Michelle was finally diagnosed with ADHD aged 44, after a mental health crisis event early in 2017, a condition she had struggled with since childhood.
The diagnosis had to be sought privately, despite an NHS crisis team psychiatrist flagging the issue, as no NHS pathway existed for adult assessment and treatment in her region.
The ADHD diagnosis and subsequent treatment with medication was a revelation, and changed her life. On researching her condition, Michelle was shocked to discover that lack of provision was common across the UK, with those lucky enough to be assessed having to wait sometimes several years.
Stigma and misunderstanding about ADHD, and how it presents and is treated, is common throughout the general public, teachers, and even GPs and psychiatrists. This is despite the largely hereditary condition affecting approximately 5% of children, and 2.5% of adults.
Vast costs savings could be made across health services, prisons and probation, social services and education if simple changes were introduced.
Michelle decided to set up ADHD Action as a charity to campaign for change and to help others with the condition - from children right through life, starting with lobbying for an ADHD Act of Parliament, similar to the 2009 bill that exists for Autism.

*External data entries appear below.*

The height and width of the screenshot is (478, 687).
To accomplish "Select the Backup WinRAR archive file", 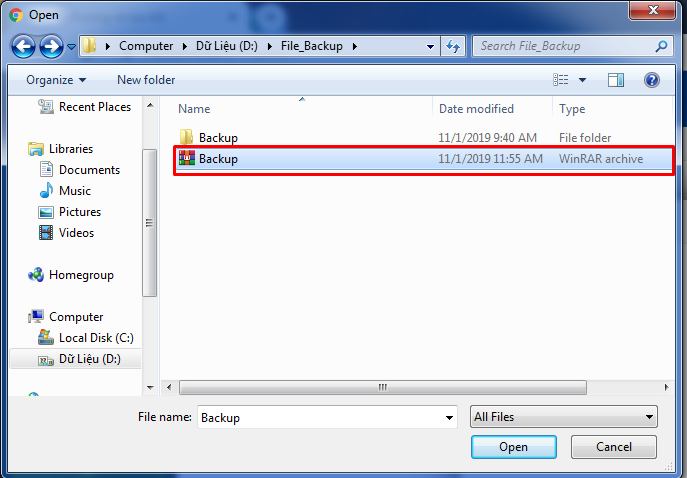I will tap(424, 159).
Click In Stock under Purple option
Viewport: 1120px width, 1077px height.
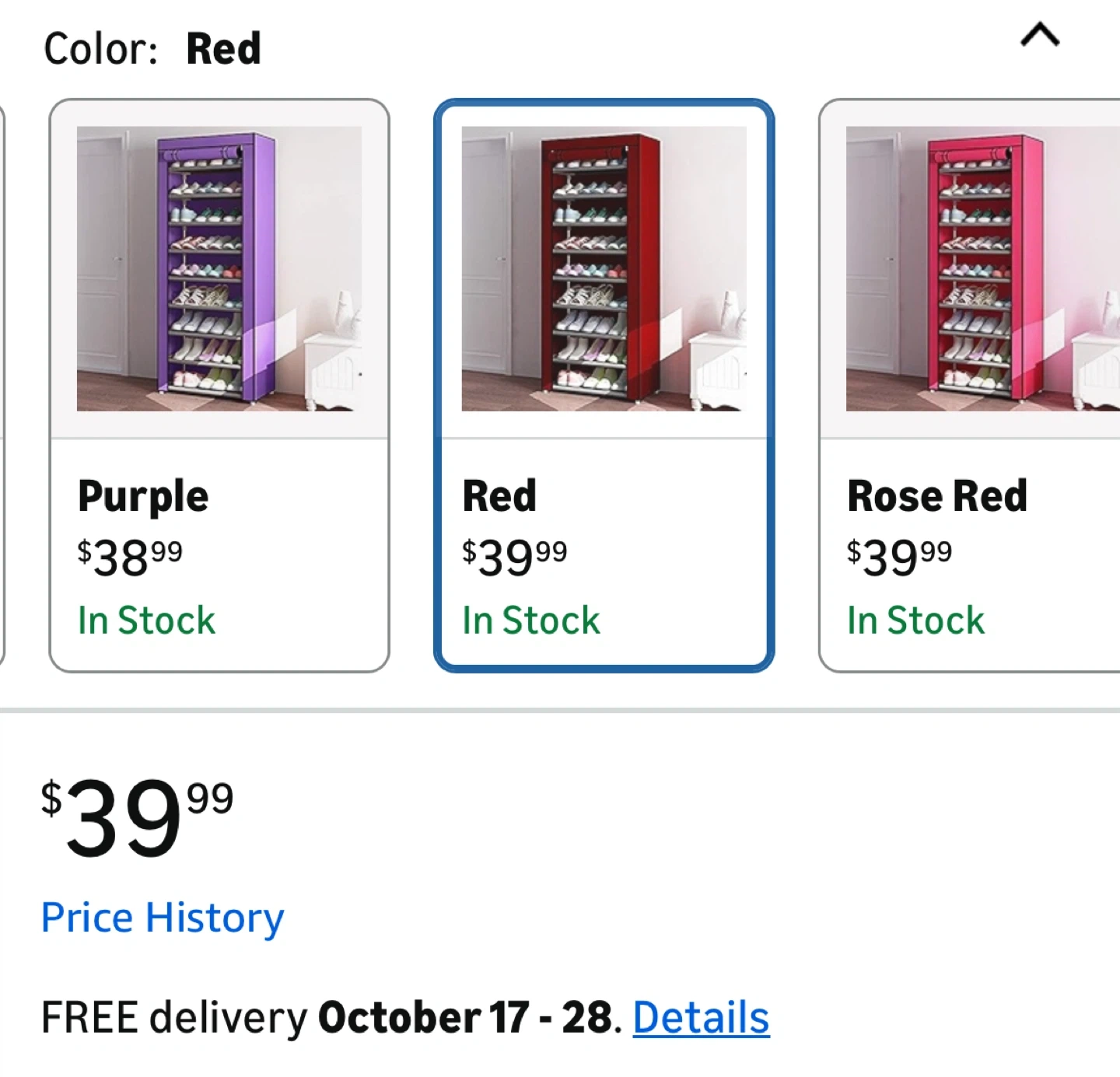[146, 621]
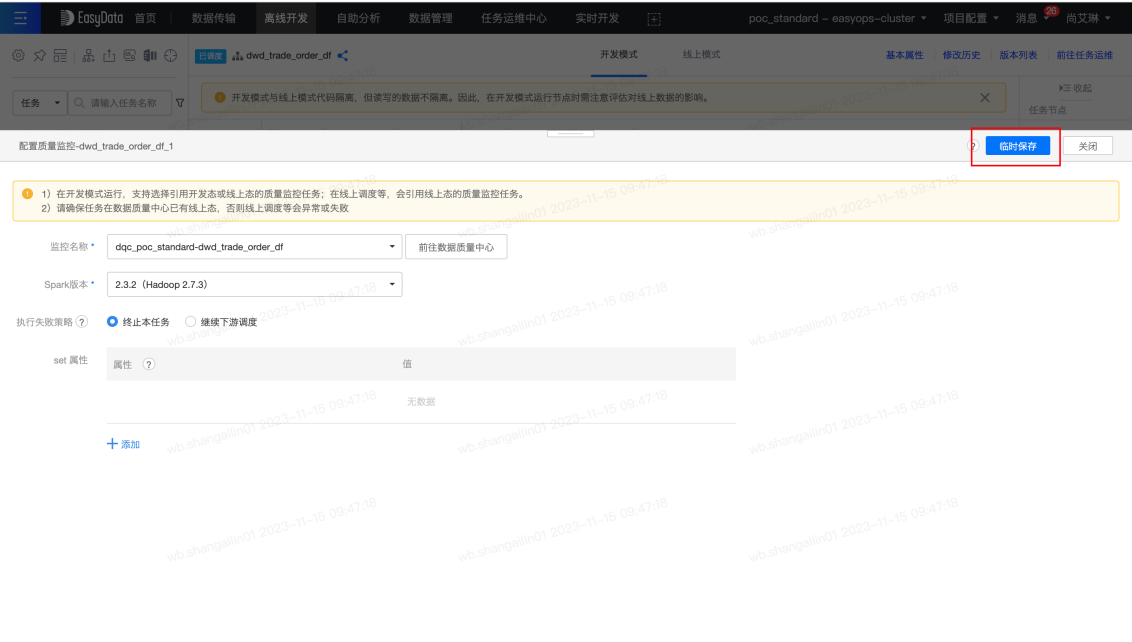
Task: Click the task name search field
Action: 121,103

Michelle is also a conference speaker, regular guest panelist at 'Question Time' style events and round table discussions, board member, and the chair of an inclusivity forum. She is a trustee and board member for another national charity.
Michelle is also a keen advocate of women in leadership, and a mum to three daughters and two step-daughters. She also loves science, gadgets, Yorkshire Tea and musical theatre.